**Your task**
Set down all of the data exactly. Pictures stay out of the copy.

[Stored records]
★ ★ ★ ★ ★ ★ ★

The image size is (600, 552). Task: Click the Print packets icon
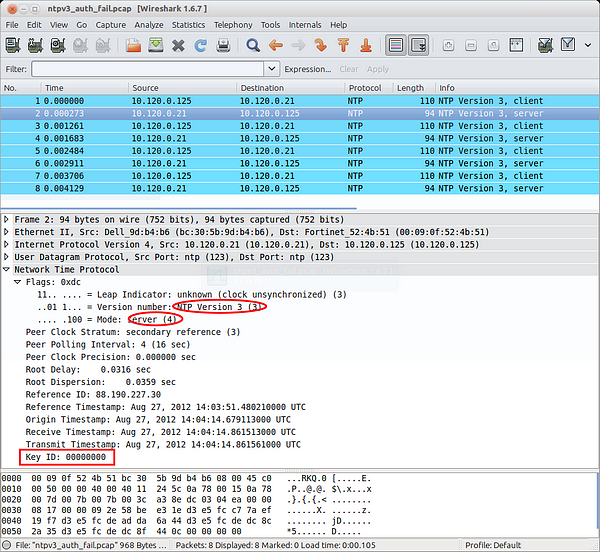point(223,45)
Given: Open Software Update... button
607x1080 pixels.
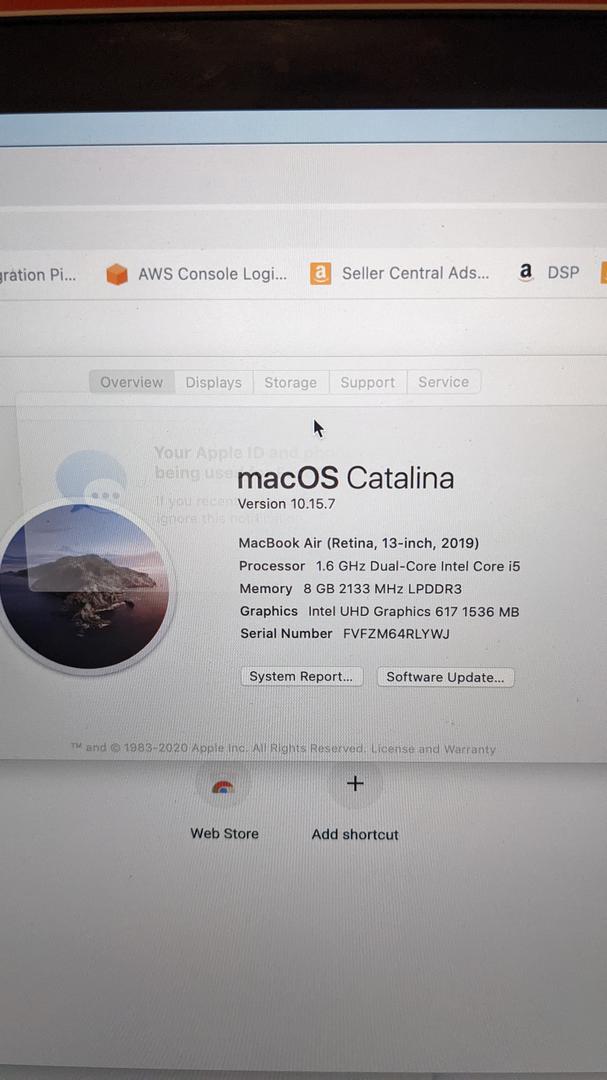Looking at the screenshot, I should pos(446,677).
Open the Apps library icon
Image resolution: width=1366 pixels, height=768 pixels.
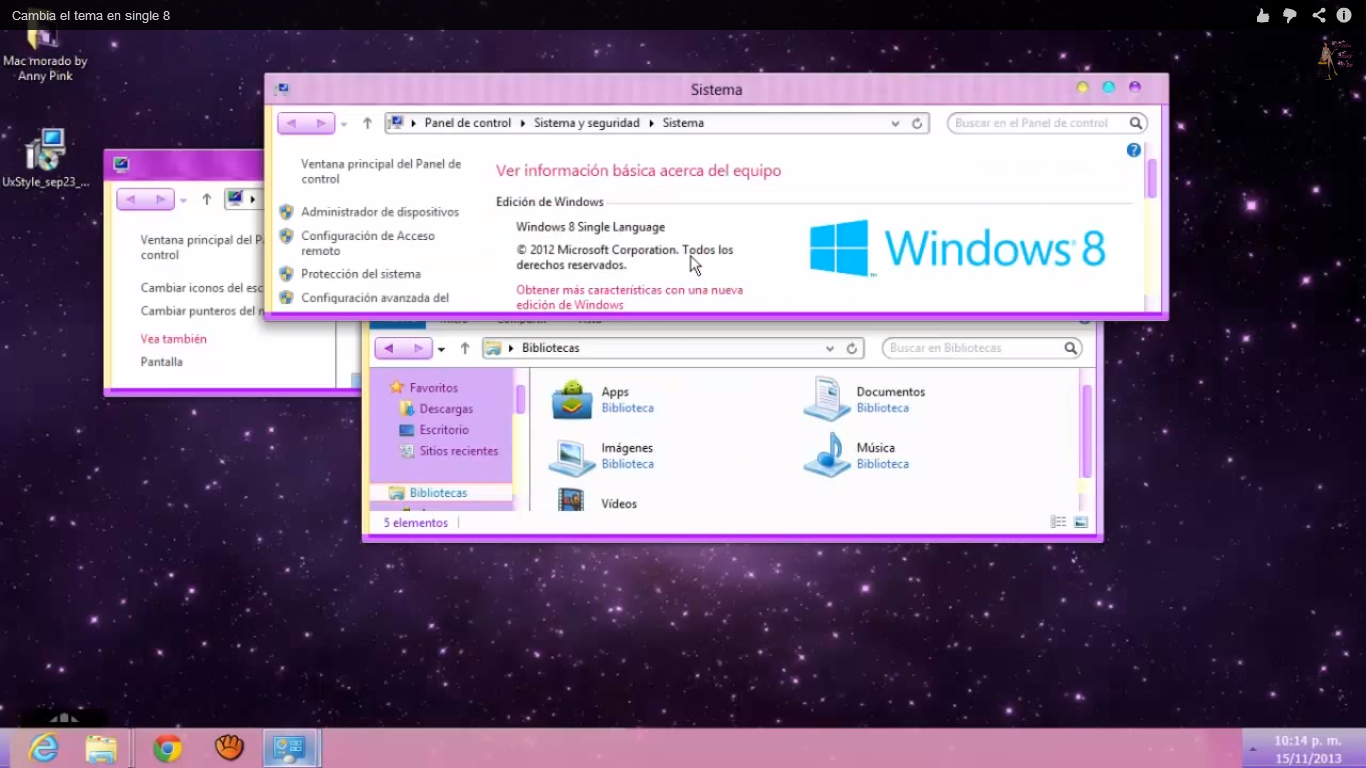[571, 397]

★ ★ ★ ★ ★ ★ ★

**Response**
The image size is (600, 552). Task: Click the Print packets icon
point(223,45)
Given: Open Software Update... button
607x1080 pixels.
Looking at the screenshot, I should pos(446,677).
Open the Apps library icon
Image resolution: width=1366 pixels, height=768 pixels.
[571, 397]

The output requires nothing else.